Saturday, November 27, 2010

Conquering fear with copious cuteness

After my successful canning of a few jars of cranberry sauce I decided to gung-ho it and just can up a bunch of stuff. I went to the grocery store Wednesday which was an enormous mistake. The asiles were packed with cart weilding maniacs hunting down the last minute trimmings on their lists. I was actually quite pleasantly surprised that my kids weren't the gawd awfulest behaived in the store. Nope, that award went to the middle-aged moron wearing safety headphones hooked up to his MP3 as he yelled at people to "Move please" as he shoved his cart around the tightly packed lanes, tailgaiting and cutting people off as they reached for the cumin as if he were driving his mid-life-crisis convertable down the highway.

I wanted to trip him but I refrained. It was a pre-holiday after all.

Wednesday was also the final day of the buy one get one free bags of fresh cranberries. I bought nine bags. And forgot the sugar. So, the wild canning frenzy didn't start until today when I not only picked up the much needed sugar, I also snagged 10lbs of organic pears.

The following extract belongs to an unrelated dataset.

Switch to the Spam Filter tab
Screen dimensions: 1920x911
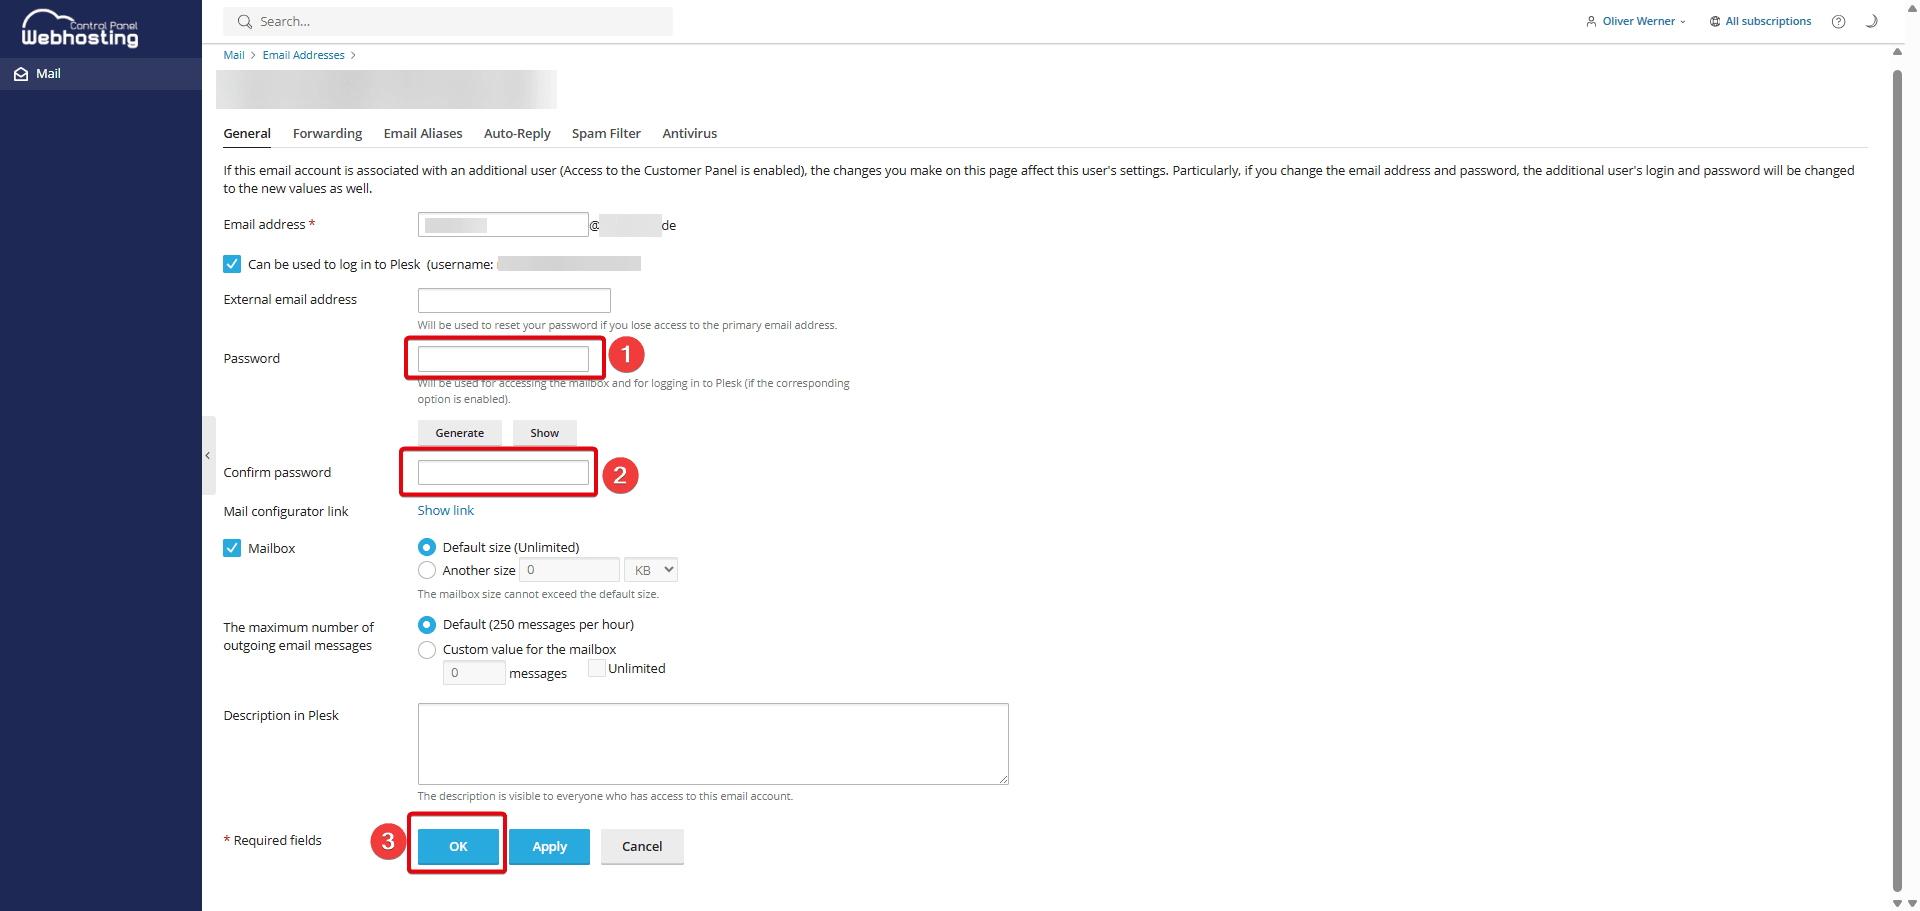point(605,133)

After adding too much water to the cranberries and having to boil them down for over an hour, I finally got 12 half pint jars (plus another half pint that I put in the already opened last batch pint jar). I minimized the sugar to just enough to knock down the tart of the berries but not enough to make it at all sweet. The berries have plenty of natural pectin as to not need additional through sugar. Then I wasted the 15 minute hot bath processing time by making cutesy labels for the tops.


The image is courtesy of The Lily Pad, a company I've purchased clip art from before when I made the Lacing Cards. Don't ask what a hedgehog has to do with cranberries and/or canning. It's cute and that's enough reason for me.

The Ball Blue Book Guide to Preserving is a plethora of wonderous canning information and I took the time to really read the proper way to process the pears. I ended up using Florida grown honey and water to make the syrup instead of white sugar. While the jars could have been packed a bit tighter (there is a gap at the bottom where they've floated to the top) I think I did a smashing job on them and their labels. I wish I had gotten more out of the 10lbs but the chickens and rabbits loved the peels and leftovers.


Therapy Smerapy. I can conquer my own fears.